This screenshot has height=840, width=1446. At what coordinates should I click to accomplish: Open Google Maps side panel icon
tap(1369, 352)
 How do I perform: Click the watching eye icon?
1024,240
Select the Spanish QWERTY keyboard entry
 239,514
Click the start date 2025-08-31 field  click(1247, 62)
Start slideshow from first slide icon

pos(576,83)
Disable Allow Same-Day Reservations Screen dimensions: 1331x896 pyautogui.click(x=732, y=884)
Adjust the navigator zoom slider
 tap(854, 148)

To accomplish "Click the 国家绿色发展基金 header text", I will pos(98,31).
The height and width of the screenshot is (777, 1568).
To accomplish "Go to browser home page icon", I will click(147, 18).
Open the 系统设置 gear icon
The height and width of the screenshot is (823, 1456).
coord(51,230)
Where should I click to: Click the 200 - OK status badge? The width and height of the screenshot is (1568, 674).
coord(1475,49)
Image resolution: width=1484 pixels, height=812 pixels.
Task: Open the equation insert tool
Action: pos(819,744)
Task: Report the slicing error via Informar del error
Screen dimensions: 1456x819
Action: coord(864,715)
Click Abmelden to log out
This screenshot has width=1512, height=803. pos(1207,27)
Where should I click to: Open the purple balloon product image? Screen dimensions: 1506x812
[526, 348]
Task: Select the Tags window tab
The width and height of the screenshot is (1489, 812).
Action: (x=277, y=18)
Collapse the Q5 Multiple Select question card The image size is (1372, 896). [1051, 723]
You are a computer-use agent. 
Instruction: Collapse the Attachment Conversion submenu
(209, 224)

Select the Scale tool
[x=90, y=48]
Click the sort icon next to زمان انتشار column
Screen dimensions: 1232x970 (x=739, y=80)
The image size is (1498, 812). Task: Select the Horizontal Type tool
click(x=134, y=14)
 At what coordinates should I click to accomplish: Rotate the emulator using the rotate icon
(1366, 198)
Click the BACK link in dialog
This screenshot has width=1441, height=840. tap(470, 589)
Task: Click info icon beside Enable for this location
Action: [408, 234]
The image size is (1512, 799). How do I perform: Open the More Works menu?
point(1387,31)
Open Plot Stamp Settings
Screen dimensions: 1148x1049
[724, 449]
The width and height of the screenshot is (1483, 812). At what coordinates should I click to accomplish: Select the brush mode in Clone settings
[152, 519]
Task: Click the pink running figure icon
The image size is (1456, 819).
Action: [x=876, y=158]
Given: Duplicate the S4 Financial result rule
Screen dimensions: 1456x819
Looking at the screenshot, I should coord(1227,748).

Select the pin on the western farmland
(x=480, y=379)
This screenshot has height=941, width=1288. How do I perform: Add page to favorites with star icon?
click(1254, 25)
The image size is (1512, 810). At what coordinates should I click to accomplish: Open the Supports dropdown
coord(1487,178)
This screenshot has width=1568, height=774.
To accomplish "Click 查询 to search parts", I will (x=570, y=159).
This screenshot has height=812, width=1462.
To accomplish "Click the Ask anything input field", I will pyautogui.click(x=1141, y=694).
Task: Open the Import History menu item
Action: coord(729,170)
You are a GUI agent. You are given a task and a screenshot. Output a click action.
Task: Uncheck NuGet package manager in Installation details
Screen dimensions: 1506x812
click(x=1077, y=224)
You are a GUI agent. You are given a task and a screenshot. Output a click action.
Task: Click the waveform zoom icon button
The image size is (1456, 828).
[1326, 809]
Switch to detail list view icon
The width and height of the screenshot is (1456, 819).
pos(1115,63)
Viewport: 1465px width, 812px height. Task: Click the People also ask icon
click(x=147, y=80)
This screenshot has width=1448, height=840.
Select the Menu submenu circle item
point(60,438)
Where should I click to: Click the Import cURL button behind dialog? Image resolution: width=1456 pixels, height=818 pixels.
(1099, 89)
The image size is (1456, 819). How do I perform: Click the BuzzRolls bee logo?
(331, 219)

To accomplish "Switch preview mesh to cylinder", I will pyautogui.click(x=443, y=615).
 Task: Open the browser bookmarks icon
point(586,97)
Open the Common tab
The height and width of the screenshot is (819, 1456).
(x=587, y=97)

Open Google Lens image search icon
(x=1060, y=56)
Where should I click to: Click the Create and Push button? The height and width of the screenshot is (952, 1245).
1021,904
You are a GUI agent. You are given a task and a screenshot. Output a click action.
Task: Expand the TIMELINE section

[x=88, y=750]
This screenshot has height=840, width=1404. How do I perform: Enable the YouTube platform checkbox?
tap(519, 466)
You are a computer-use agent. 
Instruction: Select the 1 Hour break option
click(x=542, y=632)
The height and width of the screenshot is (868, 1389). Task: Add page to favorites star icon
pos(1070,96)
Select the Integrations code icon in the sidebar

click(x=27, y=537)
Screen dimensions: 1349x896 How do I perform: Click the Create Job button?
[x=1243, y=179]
•••
Please copy each line of the material that contains the word "Switch".

Switch to detail list view icon
To accomplish "Switch preview mesh to cylinder", I will pyautogui.click(x=443, y=615).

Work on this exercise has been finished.